A building with two different areas. The first one, near the entrance, contains restaurants and shops; the second one, at the end of the building, comprises a gym, sports fields and swimming pools. In this second area, where the deck span must be larger to accommodate these sporting uses, a row of columns has been omitted and the horizontal structure has been strengthened.

The entire program of the building gets solved in a single-store at street level. Service rooms, such as restrooms or kitchens, are located like containers aside from the structural grid of the building. Only a few mezzanine floors are placed along the building. The pool at the end of this stilt house over the Hudson River produces an image of union between land and water.

In contrast with this first flat and long project over the river, the second one was a high-rise building in the only free corner of Central Park, in central New York, a skyscraper containing three very different areas: cultural center, offices and dwellings. Each one has its own entrance, group of elevators and garage.

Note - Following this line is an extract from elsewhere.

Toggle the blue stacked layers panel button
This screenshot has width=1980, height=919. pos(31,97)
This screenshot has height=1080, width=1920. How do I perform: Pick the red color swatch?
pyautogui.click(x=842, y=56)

A bidirectional grid with spans of 8.1m is used to organize the plan of the building, while the flights of stairs modulate its section: 2 flights for dwelling, 3 for office and 4 for the cultural center. This last area includes a library, sports center and multiple cinemas, each one with its three-storey lobby looking at the front square. The area of offices is also arranged by groups of stories, each one with its own lobby to get a more flexible and friendly use.

Finally, dwellings occupy the upper part of the skyscraper, with a common garden situated 230m above the street and looking at Central Park. In general, every flat takes up a module of the grid with the day zone on the facade and bedroom, bathroom and kitchen at its inner part. The image of the skyscraper from the outside reports on its cultural, residential and tertiary threefold, the first looking at the square, the second at the Park and the third at the city.

This course I’ve dealt for the first time with large size and multifunctional buildings, a 200m long flat one and a 400m high skyscraper. I’ve learnt about the way to approach these big programs with general criteria before getting distracted with details.